En 1756, Joseph-Michel Cadet fut nommé munitionnaire général des vivres en Nouvelle-France et il semble que Pennisseaut s’intéressa dès ce moment au ravitaillement des troupes de la région de Montréal et des pays d’en haut. De concert avec François Maurin*, que Cadet avait nommé aide-munitionnaire général, il s’occupa, jusqu’en 1759, de trouver blé, farine, lard, foin, attelages, bois de chauffage, planches, barils et tonneaux, avirons, perches et casse-tête. Le monopole de la Grande Société [V. Michel-Jean-Hugues Péan] devait bientôt s’étendre à toute la colonie puisque Maurin et Pennisseaut s’associèrent à Cadet au début de l’année 1757. D’après le contrat daté du 10 avril 1758 qui entérinait cet acte de société, Pennisseaut devait travailler « selon sa capacité », c’est-à-dire comme entrepreneur, tandis que Maurin était chargé de tenir les livres, chacun d’eux obtenant un quinzième des profits. De son propre aveu, Pennisseaut tira plus de 900 000# de profit de cette société – on est même allé jusqu’à citer le chiffre de 1 900 000# ; il reçut 1 062 000 # en lettres de change de 1759. Lorsque l’intendant Bigot fut informé de ces chiffres, il fit dire à Pennisseaut et à ses acolytes « de ne pas se Venter de ces profits ». Cette discrétion fort compréhensible ne pouvait cacher que l’étendue des prévarications, non leur existence même.
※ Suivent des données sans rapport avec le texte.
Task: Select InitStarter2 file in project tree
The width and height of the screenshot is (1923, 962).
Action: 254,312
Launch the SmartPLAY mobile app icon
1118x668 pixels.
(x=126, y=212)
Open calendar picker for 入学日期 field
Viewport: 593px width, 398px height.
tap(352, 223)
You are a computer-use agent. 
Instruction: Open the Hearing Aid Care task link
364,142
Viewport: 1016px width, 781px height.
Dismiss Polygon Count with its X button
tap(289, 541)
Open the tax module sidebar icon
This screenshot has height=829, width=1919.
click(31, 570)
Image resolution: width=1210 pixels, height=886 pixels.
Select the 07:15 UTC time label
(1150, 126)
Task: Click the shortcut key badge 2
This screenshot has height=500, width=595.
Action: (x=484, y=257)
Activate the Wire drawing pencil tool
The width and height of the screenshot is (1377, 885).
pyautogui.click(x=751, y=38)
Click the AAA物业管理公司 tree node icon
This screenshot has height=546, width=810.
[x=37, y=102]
En plus de ses talents d’entrepreneur, Pennisseaut pouvait compter sur les charmes de sa femme, qui passait pour fort jolie et qui devint la maîtresse de l’aide-major Péan, puis du chevalier de Lévis. Selon Pennisseaut, c’était Péan qui dirigeait les affaires de la Grande Société à Montréal, pendant que Bigot remplissait les mêmes fonctions à Québec auprès de la Grande Société, comme aussi auprès de Mme Péan [Angélique Renaud d’Avène Des Méloizes].

Retourné en France à l’automne de 1760, Pennisseaut fut arrêté pour fraude et emprisonné à la Bastille le 16 novembre 1761. Il subit son procès au Châtelet avec tous les autres accusés dans l’Affaire du Canada et s’empressa de coopérer, tout en essayant de mettre ses escroqueries sur le compte de la naïveté. Il n’en fut pas moins reconnu coupable et condamné, le 10 décembre 1763, ainsi que François Maurin, à être banni de Paris, à payer une amende de 500# et à restituer la somme de 600 000#. Pendant ce temps, sa femme continuait à s’occuper de ses affaires et sut gagner les bonnes grâces du duc de Choiseul. Celui-ci, après avoir reçu un mémoire de Mme Pennisseaut, dans lequel elle décrivait son dénuement, suggéra, en juillet 1764, que l’on permît à son mari de quitter la Bastille et que l’on acceptât les lettres de change qu’il offrait pour payer les 600 000# de restitution. Le roi se rendit à cette demande et Pennisseaut fut libéré à la fin de l’année. Non seulement aucun intérêt ne fut exigé mais Mme Pennisseaut reçut même à la fin de 1765 une gratification de 4 000#.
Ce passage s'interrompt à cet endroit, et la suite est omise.